┌────────

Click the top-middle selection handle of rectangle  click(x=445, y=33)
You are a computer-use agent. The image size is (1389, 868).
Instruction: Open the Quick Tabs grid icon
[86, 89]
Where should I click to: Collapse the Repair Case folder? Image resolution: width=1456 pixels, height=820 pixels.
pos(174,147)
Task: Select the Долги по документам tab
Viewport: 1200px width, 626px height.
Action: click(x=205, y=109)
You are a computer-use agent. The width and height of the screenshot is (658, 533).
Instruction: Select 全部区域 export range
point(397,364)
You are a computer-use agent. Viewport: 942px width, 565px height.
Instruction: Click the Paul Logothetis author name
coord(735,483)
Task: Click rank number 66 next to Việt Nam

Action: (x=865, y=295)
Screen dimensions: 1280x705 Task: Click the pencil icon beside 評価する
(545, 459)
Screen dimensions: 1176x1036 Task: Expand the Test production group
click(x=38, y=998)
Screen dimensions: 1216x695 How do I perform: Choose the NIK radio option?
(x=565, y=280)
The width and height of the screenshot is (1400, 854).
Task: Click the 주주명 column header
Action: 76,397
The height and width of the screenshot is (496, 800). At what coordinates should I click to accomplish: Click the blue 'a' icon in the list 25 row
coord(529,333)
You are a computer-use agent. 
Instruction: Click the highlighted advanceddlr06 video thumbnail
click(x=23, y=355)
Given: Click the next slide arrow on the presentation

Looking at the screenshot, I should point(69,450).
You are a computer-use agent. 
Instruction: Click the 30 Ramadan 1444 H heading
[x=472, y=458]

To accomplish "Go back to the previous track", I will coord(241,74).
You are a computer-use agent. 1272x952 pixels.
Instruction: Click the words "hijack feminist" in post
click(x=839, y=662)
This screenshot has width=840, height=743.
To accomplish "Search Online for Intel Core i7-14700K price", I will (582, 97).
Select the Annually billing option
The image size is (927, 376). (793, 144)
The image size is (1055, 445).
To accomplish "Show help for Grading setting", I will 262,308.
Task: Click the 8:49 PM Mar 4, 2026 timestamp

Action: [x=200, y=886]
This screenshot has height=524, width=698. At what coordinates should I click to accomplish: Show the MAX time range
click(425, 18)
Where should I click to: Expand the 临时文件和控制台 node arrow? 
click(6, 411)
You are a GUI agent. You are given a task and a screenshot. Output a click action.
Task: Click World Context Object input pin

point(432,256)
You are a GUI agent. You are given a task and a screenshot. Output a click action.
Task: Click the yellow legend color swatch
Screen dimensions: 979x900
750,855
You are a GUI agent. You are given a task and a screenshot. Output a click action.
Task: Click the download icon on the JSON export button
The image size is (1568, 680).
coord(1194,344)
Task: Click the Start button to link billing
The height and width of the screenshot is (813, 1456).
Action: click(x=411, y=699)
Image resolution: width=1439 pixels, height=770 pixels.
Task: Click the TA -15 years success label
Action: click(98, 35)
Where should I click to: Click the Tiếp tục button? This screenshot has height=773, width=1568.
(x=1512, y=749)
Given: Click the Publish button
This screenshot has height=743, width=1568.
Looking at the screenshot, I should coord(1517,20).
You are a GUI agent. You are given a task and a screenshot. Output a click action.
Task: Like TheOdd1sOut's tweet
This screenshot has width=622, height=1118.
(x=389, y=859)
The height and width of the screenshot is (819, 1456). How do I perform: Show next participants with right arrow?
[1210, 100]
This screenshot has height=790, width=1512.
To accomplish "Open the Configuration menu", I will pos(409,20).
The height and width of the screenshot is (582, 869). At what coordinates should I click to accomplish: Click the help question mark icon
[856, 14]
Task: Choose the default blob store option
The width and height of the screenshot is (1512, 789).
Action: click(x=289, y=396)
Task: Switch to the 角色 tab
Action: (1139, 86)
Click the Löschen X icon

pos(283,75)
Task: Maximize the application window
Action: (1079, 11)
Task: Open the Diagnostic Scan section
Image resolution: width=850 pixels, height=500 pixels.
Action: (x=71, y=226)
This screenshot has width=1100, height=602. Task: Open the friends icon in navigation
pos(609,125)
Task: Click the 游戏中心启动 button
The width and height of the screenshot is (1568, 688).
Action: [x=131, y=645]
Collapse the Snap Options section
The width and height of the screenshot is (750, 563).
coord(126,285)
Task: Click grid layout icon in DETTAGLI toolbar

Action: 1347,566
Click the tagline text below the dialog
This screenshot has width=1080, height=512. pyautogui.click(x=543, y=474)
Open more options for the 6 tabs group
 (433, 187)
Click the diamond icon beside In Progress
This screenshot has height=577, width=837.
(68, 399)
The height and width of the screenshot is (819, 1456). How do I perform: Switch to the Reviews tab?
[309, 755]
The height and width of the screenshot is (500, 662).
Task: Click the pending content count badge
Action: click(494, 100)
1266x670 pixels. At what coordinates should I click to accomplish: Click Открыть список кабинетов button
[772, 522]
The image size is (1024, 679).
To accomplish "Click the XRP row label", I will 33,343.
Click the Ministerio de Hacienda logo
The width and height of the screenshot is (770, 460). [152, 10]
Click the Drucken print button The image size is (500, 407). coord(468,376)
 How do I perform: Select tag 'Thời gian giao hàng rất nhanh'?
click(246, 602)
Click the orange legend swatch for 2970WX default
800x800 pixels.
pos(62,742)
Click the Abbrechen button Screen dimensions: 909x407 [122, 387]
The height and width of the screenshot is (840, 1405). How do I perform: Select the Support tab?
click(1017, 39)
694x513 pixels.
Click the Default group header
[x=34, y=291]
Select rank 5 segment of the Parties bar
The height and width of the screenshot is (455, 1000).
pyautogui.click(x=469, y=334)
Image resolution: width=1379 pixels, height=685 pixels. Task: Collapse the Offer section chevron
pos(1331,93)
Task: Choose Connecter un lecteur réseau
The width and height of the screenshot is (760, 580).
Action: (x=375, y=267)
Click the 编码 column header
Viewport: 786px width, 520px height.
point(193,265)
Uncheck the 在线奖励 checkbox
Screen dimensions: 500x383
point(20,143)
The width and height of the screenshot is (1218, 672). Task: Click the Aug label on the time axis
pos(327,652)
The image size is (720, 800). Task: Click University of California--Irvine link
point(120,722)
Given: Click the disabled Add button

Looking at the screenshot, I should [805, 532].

└────────

■ Aim of the task: Repeat exactly the lines above, starting with the line that contains "Click the Ministerio de Hacienda logo" and ending with the last line, both included, and nothing else.

■ Solved problem:
Click the Ministerio de Hacienda logo
The width and height of the screenshot is (770, 460). [152, 10]
Click the Drucken print button The image size is (500, 407). coord(468,376)
 How do I perform: Select tag 'Thời gian giao hàng rất nhanh'?
click(246, 602)
Click the orange legend swatch for 2970WX default
800x800 pixels.
pos(62,742)
Click the Abbrechen button Screen dimensions: 909x407 [122, 387]
The height and width of the screenshot is (840, 1405). How do I perform: Select the Support tab?
click(1017, 39)
694x513 pixels.
Click the Default group header
[x=34, y=291]
Select rank 5 segment of the Parties bar
The height and width of the screenshot is (455, 1000).
pyautogui.click(x=469, y=334)
Image resolution: width=1379 pixels, height=685 pixels. Task: Collapse the Offer section chevron
pos(1331,93)
Task: Choose Connecter un lecteur réseau
The width and height of the screenshot is (760, 580).
Action: (x=375, y=267)
Click the 编码 column header
Viewport: 786px width, 520px height.
point(193,265)
Uncheck the 在线奖励 checkbox
Screen dimensions: 500x383
point(20,143)
The width and height of the screenshot is (1218, 672). Task: Click the Aug label on the time axis
pos(327,652)
The image size is (720, 800). Task: Click University of California--Irvine link
point(120,722)
Given: Click the disabled Add button

Looking at the screenshot, I should [805, 532].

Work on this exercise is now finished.